In a high scenario (trajectory with current lockdowns but insufficient physical distancing or compliance), the total number of cases (asymptomatic, hospitalized and symptomatic) can even touch a massive figure of 25 crore.
In the most likely (medium) scenario with moderate to full compliance but no change in virulence or temperature/humidity sensitivity, the numbers of total cases can swell up to 18 crore.
The optimistic (low) scenario constitutes decreased virulence and temperature/humidity sensitivity.

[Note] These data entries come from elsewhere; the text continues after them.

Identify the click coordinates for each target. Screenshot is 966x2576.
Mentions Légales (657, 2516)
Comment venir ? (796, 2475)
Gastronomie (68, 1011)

To reach these numbers, Johns Hopkins and CDDEP – a public health research organization – used IndiaSIM, a well-validated agent-based model of the Indian population which has been published widely over many years and has been used for government decision-making.
According to the report, hospitalized cases can reach up to 25 lakh people in the high scenario, 17-18 lakh people in the medium scenario and 13 lakh people in the low scenario.
According to the report, delays in testing are seriously reducing the ability of the population to protect itself.
"This is the most important way in which we can contain the epidemic. An increase in the official number of detected cases in the short term could encourage the population to take distancing more seriously and will reduce panic compared to a big spike later," the findings showed.
"Border closures at this stage have little to no impact and add further economic disruption and panic. While international transmission was important in the first stage, domestic transmission is now far more relevant," it warned.
A national lockdown, said the report, is not productive and could cause serious economic damage, increase hunger and reduce the population resilience for handling the infection peak.
State-level lockdowns in the most affected states could change the trajectory of the epidemic and should commence immediately. Any delay allows for more secondary cases to emerge.
Evidence from China indicates that higher temperature and humidity are likely to lower the transmission rates but it is unclear "how this will translate to the India context.”